To correctly assign barcodes to cells, a computational strategy was developed in which barcodes were identified in a two-pass assignment method (Fig. 1b and Supplementary Fig. 2). First, barcodes without errors were identified on the basis of nucleotide pair complementarity across the full length of the barcode. Next, these accurate barcodes were used as a guide to correct the remaining erroneous barcodes. Using simulated data, we show that this strategy is capable of correcting erroneous barcodes with a high sequencing error rate, with 96% of barcodes recovered with a barcode sequencing error rate of up to 10% (Fig. 1c). In single-cell sequencing, UMIs allow the deduplication of single transcripts that are detected multiple times in sequencing, arising from PCR copies produced during library preparation. The directional network-based method first proposed by UMI-tools6 was modified to correct for UMI sequence duplication (Fig. 1d and Supplementary Fig. 3). Using simulated data, we show that the dimer-synthesized UMIs can be used to deduplicate UMIs even with a sequencing error rate above 10% (Fig. 1e,f and Supplementary Fig. 4).

════════════════════

* _TASK DESCRIPTION_: List every supplementary figure that the passage on barcode and UMI correction cites.

* _DATA EXCERPT_:
════════════════════

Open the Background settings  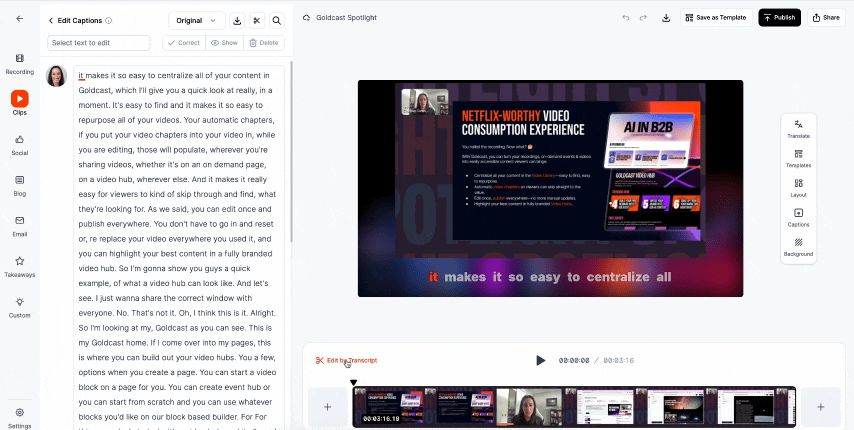(798, 247)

════════════════════

* _ANSWER TO THE EXERCISE_: Supplementary Fig. 2, Supplementary Fig. 3, Supplementary Fig. 4